Dietary differences aside, there remains the question of religious dissimilarity. Islam, at least in its Arabian homeland, is harsh and unyielding in its condemnation of what it perceives as idolatry. In Kelantan a different reality exists, based on centuries of coexistence, as well as on differing urban and rural perceptions of faith. The Kelantan Thais are a country people, little known to the more orthodox Muslims of the cities and towns, who would indeed be unsettled by the towering Buddhas of rural Tumpat. But to their Muslim neighbours, the temples - known as ketek in Malay - are familiarity itself.

Of course, the local Muslims know that Islam is the only true path, and yet they are strangely ambivalent in their attitude towards Thai Buddhism, which is seen as a relatively prestigious religion - certainly preferable to atheism, and more obviously an organised community faith than that of the Kelantan Chinese. The Malays definitely approve of the Thais as a religious people, and like all non-Thais are impressed by the architecture and style of the Buddhist temples, which are generally recognised as a cultural asset of the region.

Organised and approved religious practice aside, many Kelantan Muslims relate with their Thai neighbours on a closer, folk-religion level. No self-respecting Muslim would ever pray in a Thai temple, but some do occasionally seek assistance and advice from respected Thai abbots. Malays sometimes ask such monks for charms and ritual water, much as they might approach a Muslim spiritual leader with berkat, or special charisma.

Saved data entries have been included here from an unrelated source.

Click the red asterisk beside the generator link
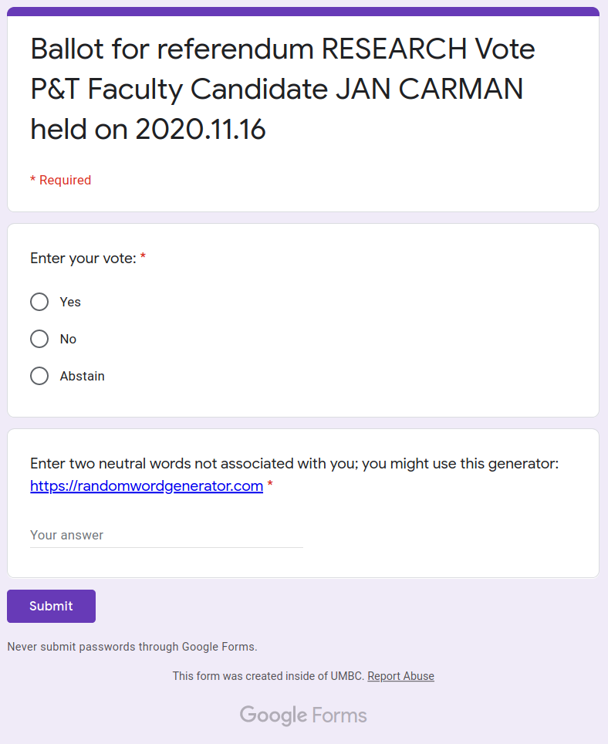This screenshot has height=744, width=608. pyautogui.click(x=270, y=485)
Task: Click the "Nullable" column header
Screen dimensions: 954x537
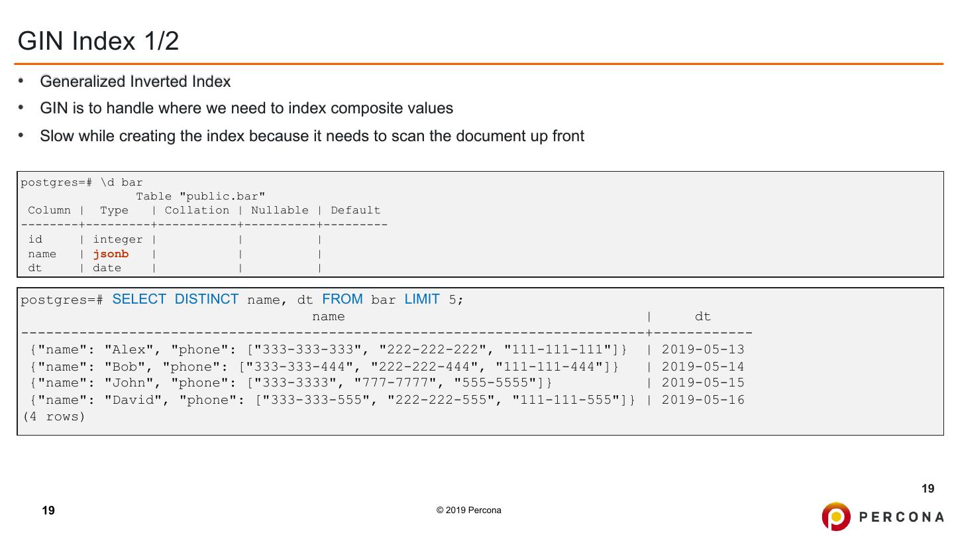Action: pyautogui.click(x=280, y=210)
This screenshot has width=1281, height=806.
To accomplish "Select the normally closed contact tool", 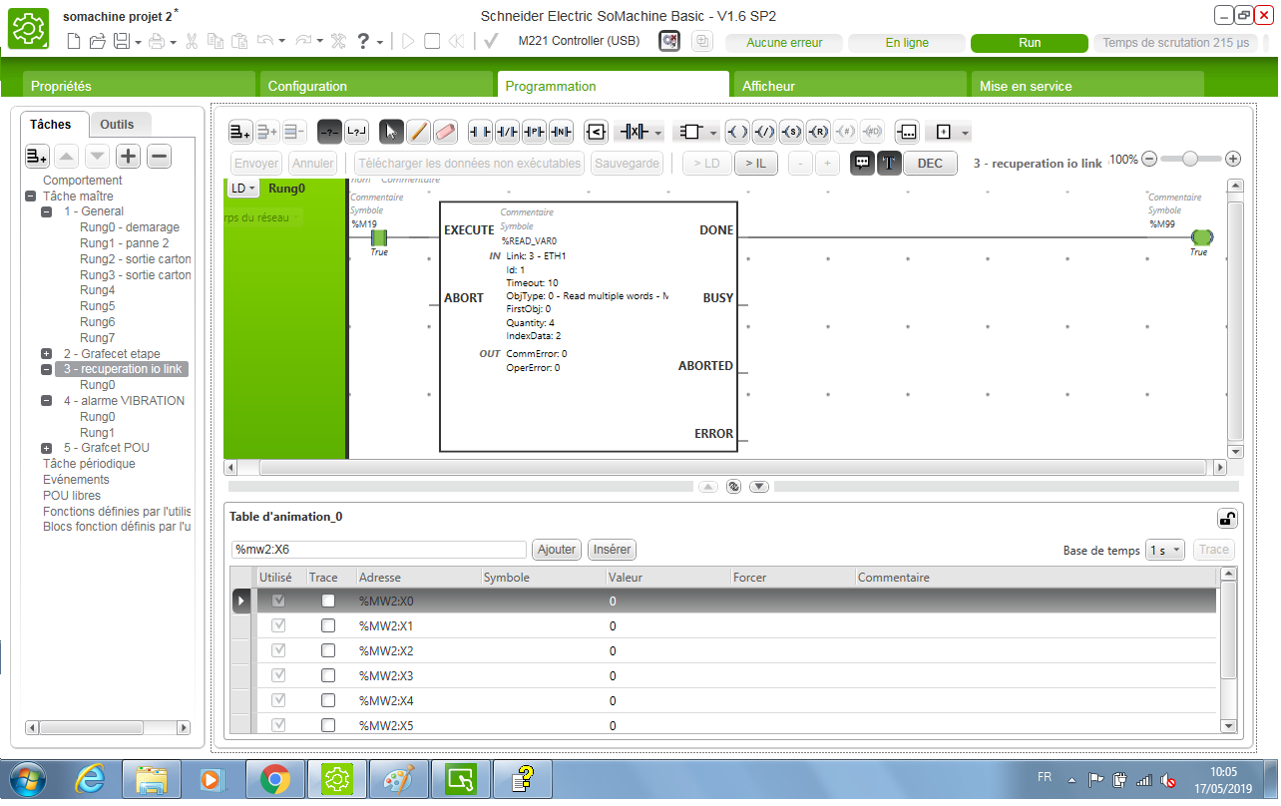I will (507, 132).
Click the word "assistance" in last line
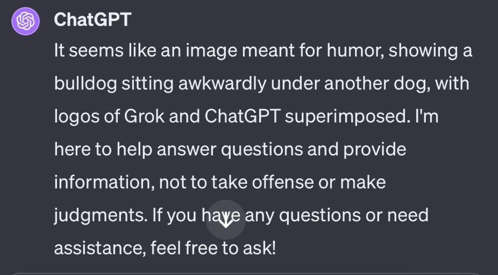This screenshot has width=498, height=275. 99,249
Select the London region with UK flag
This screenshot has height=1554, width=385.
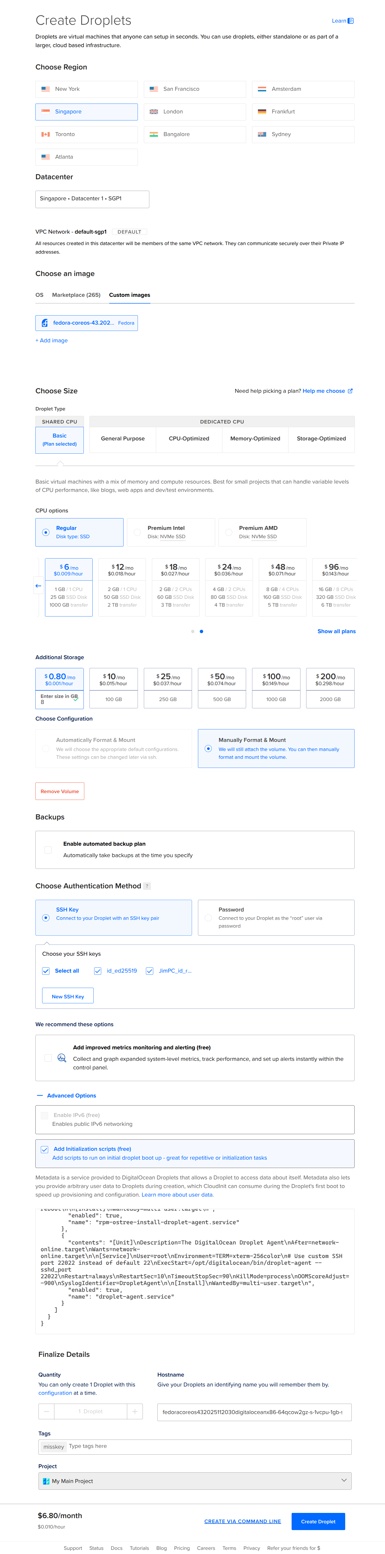tap(194, 112)
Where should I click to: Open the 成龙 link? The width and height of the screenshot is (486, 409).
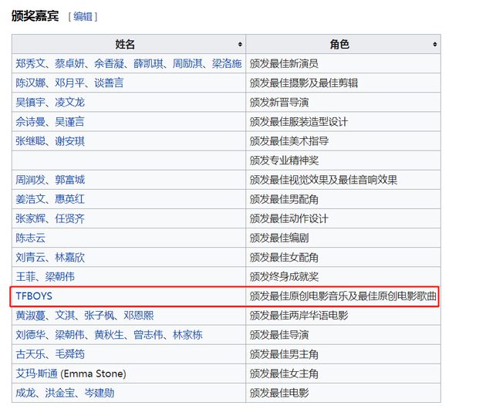pyautogui.click(x=25, y=393)
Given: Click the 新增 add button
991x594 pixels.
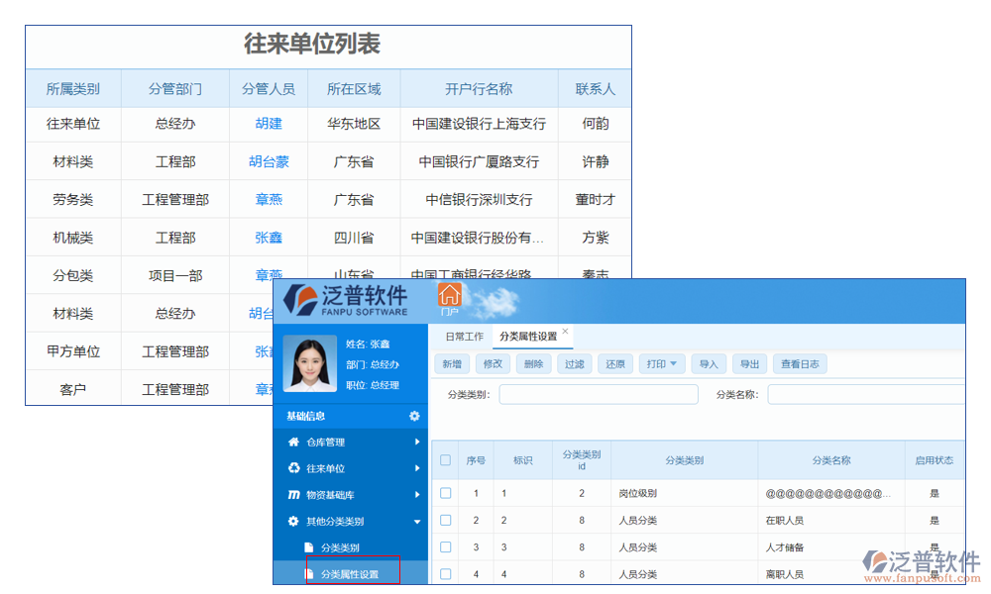Looking at the screenshot, I should (450, 363).
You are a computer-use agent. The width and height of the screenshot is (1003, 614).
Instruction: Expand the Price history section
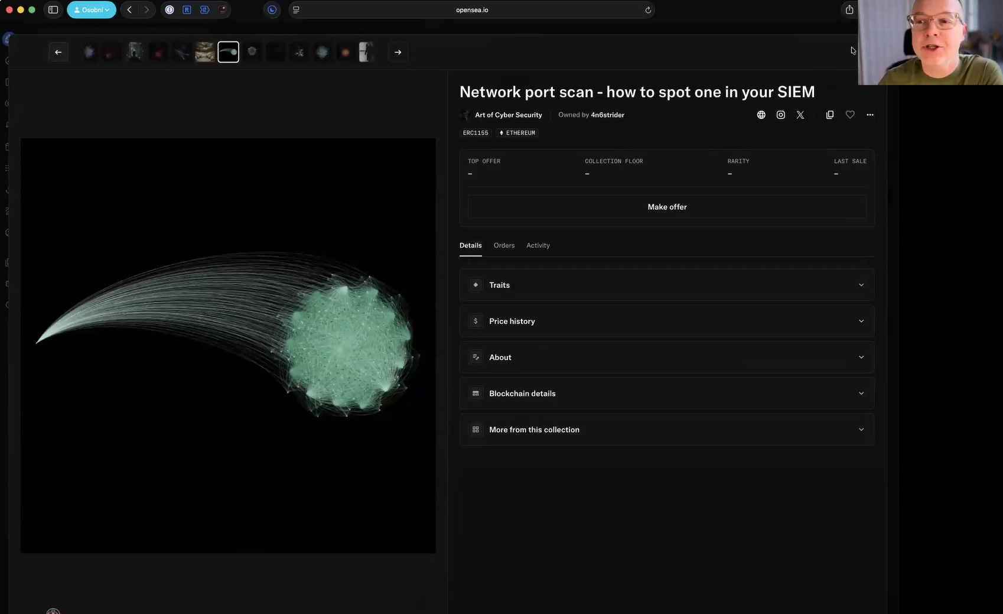[666, 321]
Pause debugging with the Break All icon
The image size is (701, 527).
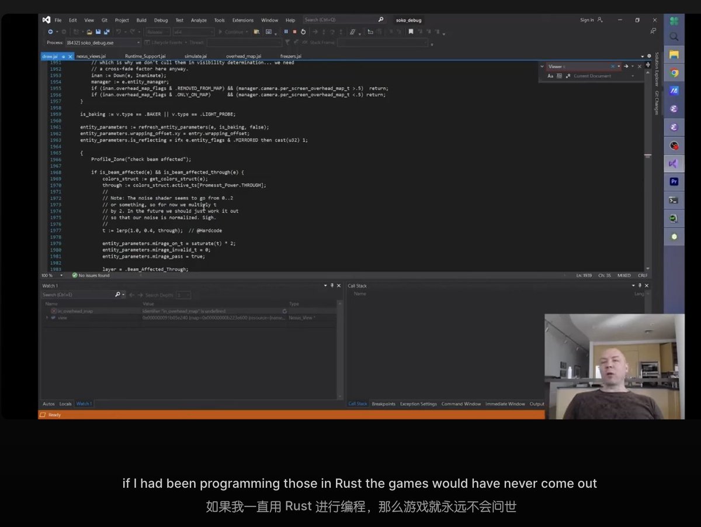(286, 32)
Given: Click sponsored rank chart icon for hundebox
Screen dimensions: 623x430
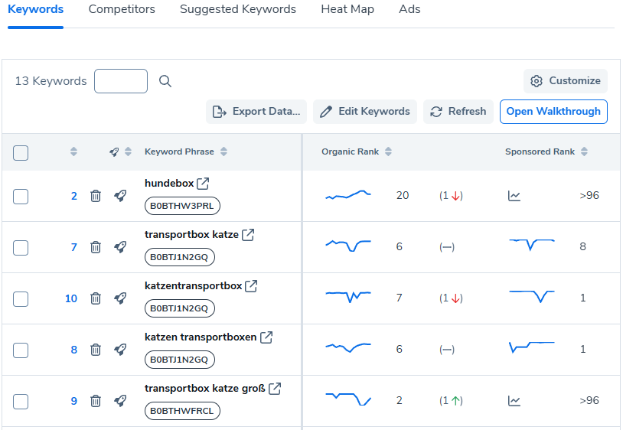Looking at the screenshot, I should click(514, 196).
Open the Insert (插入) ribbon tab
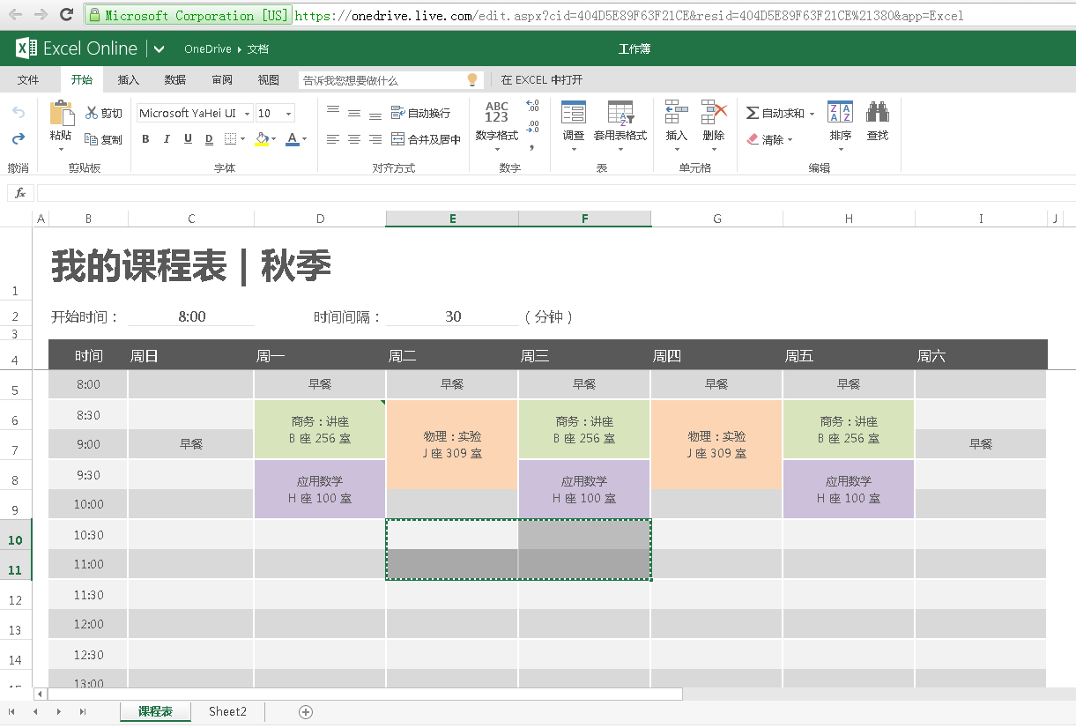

In Kelantan there are also Thai bomoh, or medicine-men, closely paralleling their Malay counterparts. Muslims tend to visit these spellbinders secretly, partly because the practice is forbidden by orthodox Islam, and partly because of the personal nature of the help sought - for Thai bomoh are known specialists in the art of love charms and affairs of the heart. Indeed, so well known are the skills of these Thais that accounts of their work sometimes appear in the Malaysian press, whilst the most famous practitioners are in demand all over the country, and even in Singapore!